If anyone asks, Gov. Tim Walz of Minnesota has an endorsement in the Republican presidential contest — his Red River neighbor, Gov. Doug Burgum of North Dakota.
“I’m not a Republican, I’m not going to vote in the Republican primary, but if I did I’d vote for him,” Mr. Walz said as Mr. Burgum addressed a small and not terribly rapt audience at the Iowa State Fair’s political soapbox.
The Walz endorsement — he’s a Democrat — probably won’t do much for Mr. Burgum in Iowa’s Republican caucuses. Mr. Walz came to the fair to tout his party’s policies and promote President Biden’s re-election campaign amid the thicket of Republican White House hopefuls who aim to knock Mr. Biden out of the Oval Office.

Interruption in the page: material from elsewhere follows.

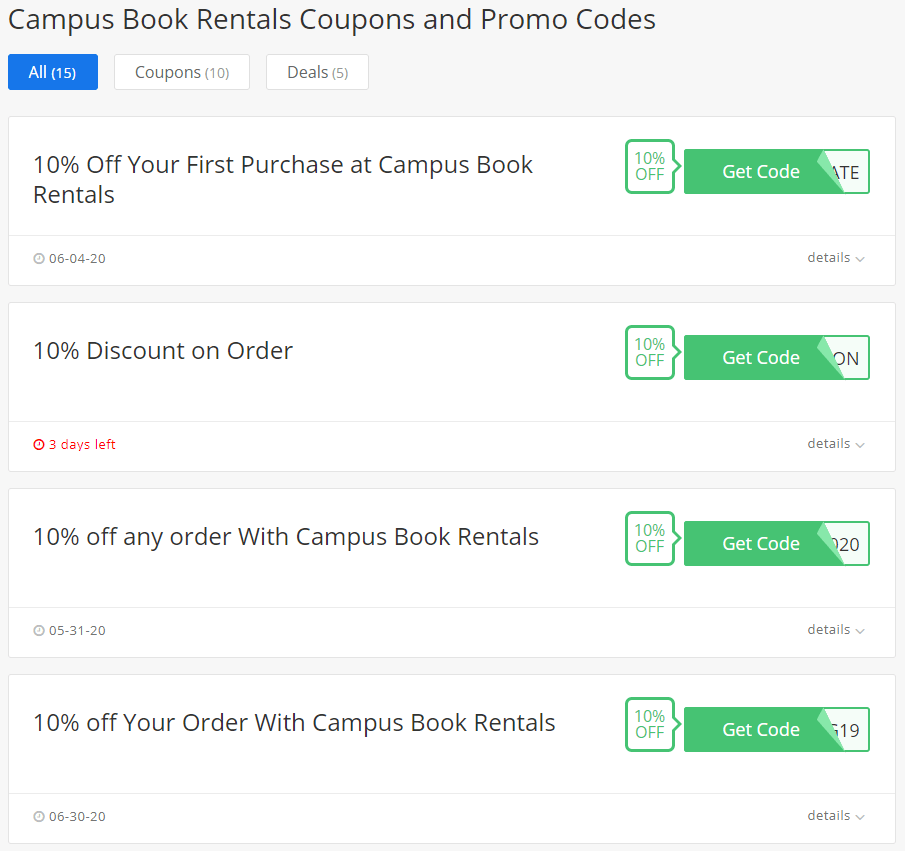905x851 pixels.
Task: Click the 10% OFF badge on first purchase coupon
Action: (650, 167)
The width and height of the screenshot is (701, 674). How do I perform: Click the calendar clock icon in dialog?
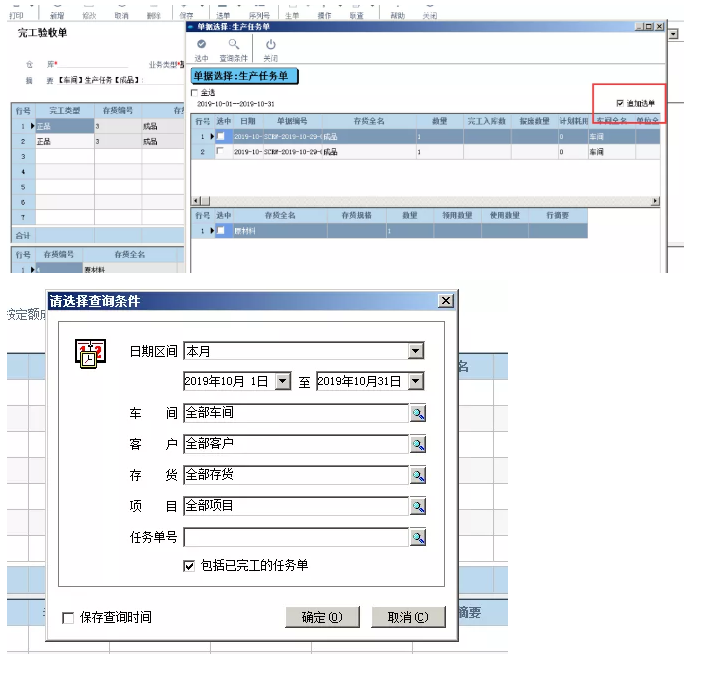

During a tour of the fair’s midway, Mr. Walz ticked through all the usual Biden campaign talking points, discussed how Minnesota’s state fair is superior to Iowa’s (“There’s no shame in being second,” he said), wondered if anyone would heckle former Vice President Mike Pence during his appearance Thursday afternoon and chowed down on a pork chop on a stick.
With an entourage that included Rita Hart, the Iowa Democratic Party chair, and Sarah Trone Garriott, a state senator from West Des Moines, Mr. Walz said he viewed the political happenings here with the curiosity of a first timer, wondering why Mr. Burgum hadn’t done more to organize supporters to hear him speak and confessing that he doesn’t believe any of the dozen Republican rivals to former President Donald J. Trump will emerge as the G.O.P. nominee.
“There’s no doubt in my mind whatsoever” that Mr. Trump will be the Republican presidential nominee, Mr. Walz said.
So what did he think the rest of the Republicans were doing making successive pilgrimages to the state fair to sweat through a weekend of fried food?
“It’s hard to tell,” he said. “That’s what I’m here to watch and see.”